Problem details
Select every line in the items below that contains the word "will", and copy those lines. Uppercase and lowercase letters count as different.

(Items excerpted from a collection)
::::::

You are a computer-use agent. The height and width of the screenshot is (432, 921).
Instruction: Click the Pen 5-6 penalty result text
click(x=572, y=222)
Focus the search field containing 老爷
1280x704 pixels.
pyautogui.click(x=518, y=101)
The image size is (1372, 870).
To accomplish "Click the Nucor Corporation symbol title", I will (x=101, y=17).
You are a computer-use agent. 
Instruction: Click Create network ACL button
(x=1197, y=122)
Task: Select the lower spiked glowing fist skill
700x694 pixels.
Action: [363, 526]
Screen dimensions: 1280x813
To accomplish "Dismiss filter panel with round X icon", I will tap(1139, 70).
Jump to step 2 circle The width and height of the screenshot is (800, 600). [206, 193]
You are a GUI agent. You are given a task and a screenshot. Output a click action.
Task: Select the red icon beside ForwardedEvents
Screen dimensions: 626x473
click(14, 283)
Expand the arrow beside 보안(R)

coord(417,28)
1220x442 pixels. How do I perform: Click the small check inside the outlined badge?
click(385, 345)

::::::

Answer to this task
To accomplish "Click the Nucor Corporation symbol title", I will (x=101, y=17).
To accomplish "Dismiss filter panel with round X icon", I will tap(1139, 70).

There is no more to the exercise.